In the hiring advice excerpt below, who are the contributors, and which company is listed with each one?
---------- Selected extract
Matt Miller, Embroker
Learn how to level up recruiting for your business through automated sourcing and outreach.
Larger companies naturally have more resources at their disposal, and that often includes a larger budget for payroll and employee benefits. They also have the name recognition that will attract candidates looking for a “stepping stone” job to bolster their resume. I’ve found the most success with focusing on the work environment, an area where a smaller company can compete with the big names. This starts by giving your current employees and future hires as much agency and control over their work environment and work process as you can.
The goal is to attract candidates looking for a company where they can grow their career and find long-term employee/employer loyalty and support. For these candidates, working for a smaller company can be an advantage in and of itself because they want to avoid the more sterilized “corporate” feel of larger companies, and playing into that is a great way to attract talent as a smaller company.
Jon Hill, The Energists
I compete with larger organizations for talent by offering paid internship opportunities to graduates and hiring those who complete the program and show competency. Larger organizations often ignore fresh graduates due to their relative lack of experience, missing out on the abundance of talent graduates can possess. The internship acts as a probation period that informs me if I should hire or release the individual after the internship. Paying them works in my favor as they feel part and parcel of the company and that their efforts are acknowledged. Some graduates can be almost as efficient as experienced employees. Since they seek full-time roles, they are highly motivated and do not often discriminate against smaller organizations.
John Tian, Mobitrix
It’s important to have a great process in place for finding and obtaining talent. With the right system to efficiently go through the process of filling a position, it’s easier and faster for you and any candidates. It may take some trial and error and can (and should) be refined by getting feedback from current employees. We’ve learned from this to add steps to our process for following through with candidates and to be more personable to make the hiring experience more enjoyable.
Mike Orchard, College Athlete Advantage
As the head of a medium-sized and steadily growing recruiting firm, my business is not time-sensitive to the extent that I should mandate 9-to-5 attendance at the office for all employees. Considering the popularity of flexibility as a job perk among professionals today, I have set up a streamlined system for my business operations that leverages the latest tech and virtual collaborative tools to enable smooth workflow regardless of where team members are.
Whenever I post a job advertisement, I make sure to include information about the flexibility that the position offers. I believe this is a great way of getting the attention of qualified applicants who have schedule or location constraints and prefer to work at their convenience.
Anjela Mangrum, Mangrum Career Solutions
Since our team works with candidates in their job search on a regular basis, we’ve come to know that a pain point can be having a dedicated person in the organization to connect with during the hiring and recruiting processes. If your candidate needs anything throughout the process, it’s important they have a person or team to support them. With that in mind, having a team that is fully dedicated to potential talent can keep them engaged and excited to work for you.
--------------------
---------- Excerpted data
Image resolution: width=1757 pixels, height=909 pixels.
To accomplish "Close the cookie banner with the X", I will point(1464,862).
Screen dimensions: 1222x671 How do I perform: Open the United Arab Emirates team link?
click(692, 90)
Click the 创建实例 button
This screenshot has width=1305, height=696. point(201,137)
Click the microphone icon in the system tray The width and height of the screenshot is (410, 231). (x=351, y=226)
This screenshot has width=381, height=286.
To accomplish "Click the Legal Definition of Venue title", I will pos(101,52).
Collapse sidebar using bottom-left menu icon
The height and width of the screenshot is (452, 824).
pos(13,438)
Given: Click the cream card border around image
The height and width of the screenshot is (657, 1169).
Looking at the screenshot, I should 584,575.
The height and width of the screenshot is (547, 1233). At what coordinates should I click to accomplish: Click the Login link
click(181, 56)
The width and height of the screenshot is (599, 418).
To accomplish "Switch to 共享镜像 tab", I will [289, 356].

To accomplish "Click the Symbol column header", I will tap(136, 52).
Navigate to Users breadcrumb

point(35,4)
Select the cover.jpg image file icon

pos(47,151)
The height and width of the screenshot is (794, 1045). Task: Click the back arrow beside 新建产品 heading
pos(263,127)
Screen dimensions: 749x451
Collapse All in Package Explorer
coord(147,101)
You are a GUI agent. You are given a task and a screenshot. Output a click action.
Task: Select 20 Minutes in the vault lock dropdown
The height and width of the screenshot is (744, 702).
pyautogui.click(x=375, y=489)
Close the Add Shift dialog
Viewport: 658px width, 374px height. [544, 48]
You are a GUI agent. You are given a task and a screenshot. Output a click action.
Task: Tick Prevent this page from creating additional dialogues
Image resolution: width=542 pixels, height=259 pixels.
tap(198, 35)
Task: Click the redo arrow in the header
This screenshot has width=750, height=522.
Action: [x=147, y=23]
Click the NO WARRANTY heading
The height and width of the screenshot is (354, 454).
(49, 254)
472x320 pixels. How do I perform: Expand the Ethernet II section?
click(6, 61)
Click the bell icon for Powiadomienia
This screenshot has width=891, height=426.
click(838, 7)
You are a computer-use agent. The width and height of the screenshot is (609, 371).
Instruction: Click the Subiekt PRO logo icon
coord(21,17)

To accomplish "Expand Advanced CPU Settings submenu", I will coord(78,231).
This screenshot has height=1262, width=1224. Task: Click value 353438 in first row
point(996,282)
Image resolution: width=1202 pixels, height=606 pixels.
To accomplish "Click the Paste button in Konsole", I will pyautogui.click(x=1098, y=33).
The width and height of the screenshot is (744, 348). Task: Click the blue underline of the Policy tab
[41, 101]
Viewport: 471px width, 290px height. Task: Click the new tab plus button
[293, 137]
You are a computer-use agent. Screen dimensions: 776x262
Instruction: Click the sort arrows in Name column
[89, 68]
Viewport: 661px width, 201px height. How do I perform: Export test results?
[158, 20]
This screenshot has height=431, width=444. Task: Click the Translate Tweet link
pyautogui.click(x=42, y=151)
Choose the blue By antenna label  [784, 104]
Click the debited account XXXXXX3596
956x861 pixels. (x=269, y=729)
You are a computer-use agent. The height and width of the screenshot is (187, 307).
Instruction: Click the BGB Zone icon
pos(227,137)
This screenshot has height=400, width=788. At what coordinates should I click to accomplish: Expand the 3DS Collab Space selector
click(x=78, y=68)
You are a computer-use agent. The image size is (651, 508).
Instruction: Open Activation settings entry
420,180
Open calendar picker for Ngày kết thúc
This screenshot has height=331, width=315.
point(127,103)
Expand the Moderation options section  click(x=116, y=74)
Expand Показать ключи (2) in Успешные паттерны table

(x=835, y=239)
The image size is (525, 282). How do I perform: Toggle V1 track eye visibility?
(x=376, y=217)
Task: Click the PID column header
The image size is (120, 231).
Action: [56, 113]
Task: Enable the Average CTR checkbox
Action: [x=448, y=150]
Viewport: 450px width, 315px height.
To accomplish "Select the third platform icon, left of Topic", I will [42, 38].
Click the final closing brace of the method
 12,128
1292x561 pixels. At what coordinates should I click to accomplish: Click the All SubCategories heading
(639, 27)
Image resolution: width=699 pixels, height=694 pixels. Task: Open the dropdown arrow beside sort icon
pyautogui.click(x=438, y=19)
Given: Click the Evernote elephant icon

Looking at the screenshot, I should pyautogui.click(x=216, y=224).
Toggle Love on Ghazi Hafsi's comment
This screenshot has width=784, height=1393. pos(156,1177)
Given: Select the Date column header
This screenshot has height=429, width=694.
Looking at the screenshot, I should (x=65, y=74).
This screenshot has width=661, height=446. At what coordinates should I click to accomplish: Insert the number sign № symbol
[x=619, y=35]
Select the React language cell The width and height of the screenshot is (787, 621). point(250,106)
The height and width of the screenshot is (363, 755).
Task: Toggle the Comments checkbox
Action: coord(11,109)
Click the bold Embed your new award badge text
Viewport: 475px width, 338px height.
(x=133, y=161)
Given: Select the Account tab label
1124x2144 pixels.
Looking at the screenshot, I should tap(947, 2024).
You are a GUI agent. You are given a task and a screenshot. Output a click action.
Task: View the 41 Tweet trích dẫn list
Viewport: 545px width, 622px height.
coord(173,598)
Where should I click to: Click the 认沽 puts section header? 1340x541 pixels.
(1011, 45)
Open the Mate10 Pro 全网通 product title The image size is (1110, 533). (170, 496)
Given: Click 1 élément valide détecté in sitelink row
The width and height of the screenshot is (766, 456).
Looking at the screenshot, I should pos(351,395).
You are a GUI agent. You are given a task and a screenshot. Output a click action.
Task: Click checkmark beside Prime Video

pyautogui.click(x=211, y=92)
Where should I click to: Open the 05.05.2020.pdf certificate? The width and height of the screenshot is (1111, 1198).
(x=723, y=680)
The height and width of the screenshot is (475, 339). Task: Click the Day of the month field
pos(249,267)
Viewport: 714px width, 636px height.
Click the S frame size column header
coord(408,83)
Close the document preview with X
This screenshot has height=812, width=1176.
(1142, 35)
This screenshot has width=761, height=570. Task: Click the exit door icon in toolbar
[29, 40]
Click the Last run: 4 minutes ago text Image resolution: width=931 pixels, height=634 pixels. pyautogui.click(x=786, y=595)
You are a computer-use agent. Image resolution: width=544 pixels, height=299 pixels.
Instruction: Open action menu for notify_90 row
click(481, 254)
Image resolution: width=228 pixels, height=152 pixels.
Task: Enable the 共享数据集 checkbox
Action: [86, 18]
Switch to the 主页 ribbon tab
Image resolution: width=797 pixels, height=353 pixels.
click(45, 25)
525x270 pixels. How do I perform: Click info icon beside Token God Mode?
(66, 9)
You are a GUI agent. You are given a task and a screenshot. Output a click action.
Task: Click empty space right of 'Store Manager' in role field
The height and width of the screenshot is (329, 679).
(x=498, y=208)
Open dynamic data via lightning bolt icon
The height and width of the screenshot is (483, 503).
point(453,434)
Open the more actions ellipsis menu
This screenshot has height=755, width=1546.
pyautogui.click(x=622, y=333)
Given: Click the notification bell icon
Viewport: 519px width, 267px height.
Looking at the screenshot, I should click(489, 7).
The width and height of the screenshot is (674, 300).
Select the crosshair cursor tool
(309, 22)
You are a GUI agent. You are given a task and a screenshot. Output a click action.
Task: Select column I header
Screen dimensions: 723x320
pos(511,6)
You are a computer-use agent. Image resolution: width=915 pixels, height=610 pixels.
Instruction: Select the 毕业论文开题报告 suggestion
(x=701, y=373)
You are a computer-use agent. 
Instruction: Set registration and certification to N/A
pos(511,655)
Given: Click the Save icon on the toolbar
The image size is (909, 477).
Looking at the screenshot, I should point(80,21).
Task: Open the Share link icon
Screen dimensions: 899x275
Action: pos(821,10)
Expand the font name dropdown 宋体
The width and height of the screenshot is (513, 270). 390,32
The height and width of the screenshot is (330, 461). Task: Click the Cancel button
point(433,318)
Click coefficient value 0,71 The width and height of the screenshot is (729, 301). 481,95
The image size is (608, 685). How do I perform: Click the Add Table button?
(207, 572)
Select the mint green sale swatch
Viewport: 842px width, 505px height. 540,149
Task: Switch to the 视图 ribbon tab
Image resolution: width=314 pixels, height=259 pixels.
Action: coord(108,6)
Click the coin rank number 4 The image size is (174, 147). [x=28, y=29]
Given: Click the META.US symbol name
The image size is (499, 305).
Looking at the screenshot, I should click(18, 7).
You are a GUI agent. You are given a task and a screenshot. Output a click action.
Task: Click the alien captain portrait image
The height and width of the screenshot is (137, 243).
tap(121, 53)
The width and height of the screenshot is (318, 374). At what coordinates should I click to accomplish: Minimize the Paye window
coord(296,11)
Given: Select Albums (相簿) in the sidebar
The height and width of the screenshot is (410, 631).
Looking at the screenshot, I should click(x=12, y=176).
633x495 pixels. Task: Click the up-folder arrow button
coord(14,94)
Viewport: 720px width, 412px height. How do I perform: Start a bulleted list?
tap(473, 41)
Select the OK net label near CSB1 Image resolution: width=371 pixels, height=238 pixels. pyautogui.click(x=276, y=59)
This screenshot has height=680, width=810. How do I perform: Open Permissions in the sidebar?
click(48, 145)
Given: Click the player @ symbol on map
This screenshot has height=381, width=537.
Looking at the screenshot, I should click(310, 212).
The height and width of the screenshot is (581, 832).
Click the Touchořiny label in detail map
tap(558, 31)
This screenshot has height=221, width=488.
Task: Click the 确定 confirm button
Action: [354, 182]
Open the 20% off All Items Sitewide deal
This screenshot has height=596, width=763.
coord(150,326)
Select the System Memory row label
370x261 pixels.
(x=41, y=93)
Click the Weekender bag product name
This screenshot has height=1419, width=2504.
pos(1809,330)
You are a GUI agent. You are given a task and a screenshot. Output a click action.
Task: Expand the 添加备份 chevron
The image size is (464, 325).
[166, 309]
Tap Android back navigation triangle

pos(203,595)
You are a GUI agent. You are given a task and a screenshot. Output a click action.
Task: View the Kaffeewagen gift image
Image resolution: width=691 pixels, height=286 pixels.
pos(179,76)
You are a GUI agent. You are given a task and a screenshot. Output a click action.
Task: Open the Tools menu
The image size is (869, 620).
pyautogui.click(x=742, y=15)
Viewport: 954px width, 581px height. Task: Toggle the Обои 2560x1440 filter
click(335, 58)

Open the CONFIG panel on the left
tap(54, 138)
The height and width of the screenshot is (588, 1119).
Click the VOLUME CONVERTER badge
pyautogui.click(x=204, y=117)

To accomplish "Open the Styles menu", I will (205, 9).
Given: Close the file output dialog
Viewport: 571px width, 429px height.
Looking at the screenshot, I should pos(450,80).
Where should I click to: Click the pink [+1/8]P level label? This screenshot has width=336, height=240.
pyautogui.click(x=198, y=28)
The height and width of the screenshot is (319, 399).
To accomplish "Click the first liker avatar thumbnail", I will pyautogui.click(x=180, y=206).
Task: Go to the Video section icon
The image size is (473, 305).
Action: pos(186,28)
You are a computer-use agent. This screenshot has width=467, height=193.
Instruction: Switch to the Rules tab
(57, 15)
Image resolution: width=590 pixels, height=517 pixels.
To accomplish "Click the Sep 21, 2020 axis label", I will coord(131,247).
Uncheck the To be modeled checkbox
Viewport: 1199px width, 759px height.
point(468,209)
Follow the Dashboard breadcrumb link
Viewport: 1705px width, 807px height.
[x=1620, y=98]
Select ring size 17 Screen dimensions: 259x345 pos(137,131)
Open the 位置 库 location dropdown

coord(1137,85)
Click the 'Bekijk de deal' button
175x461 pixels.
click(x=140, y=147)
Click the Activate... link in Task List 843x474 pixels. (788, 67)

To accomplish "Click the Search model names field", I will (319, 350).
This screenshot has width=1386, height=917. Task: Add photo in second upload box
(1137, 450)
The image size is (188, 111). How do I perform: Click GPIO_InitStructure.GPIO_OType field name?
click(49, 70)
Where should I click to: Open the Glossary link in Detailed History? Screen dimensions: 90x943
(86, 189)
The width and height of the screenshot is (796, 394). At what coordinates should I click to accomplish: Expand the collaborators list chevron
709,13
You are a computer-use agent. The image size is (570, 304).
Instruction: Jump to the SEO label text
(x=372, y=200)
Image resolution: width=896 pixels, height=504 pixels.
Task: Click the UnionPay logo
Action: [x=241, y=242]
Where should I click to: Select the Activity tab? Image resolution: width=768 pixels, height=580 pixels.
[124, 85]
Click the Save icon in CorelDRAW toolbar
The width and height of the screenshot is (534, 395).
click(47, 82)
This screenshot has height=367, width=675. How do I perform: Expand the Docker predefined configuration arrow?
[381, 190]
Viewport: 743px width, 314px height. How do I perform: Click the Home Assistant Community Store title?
--------------------
Written answer
- Matt Miller, Embroker
- Jon Hill, The Energists
- John Tian, Mobitrix
- Mike Orchard, College Athlete Advantage
- Anjela Mangrum, Mangrum Career Solutions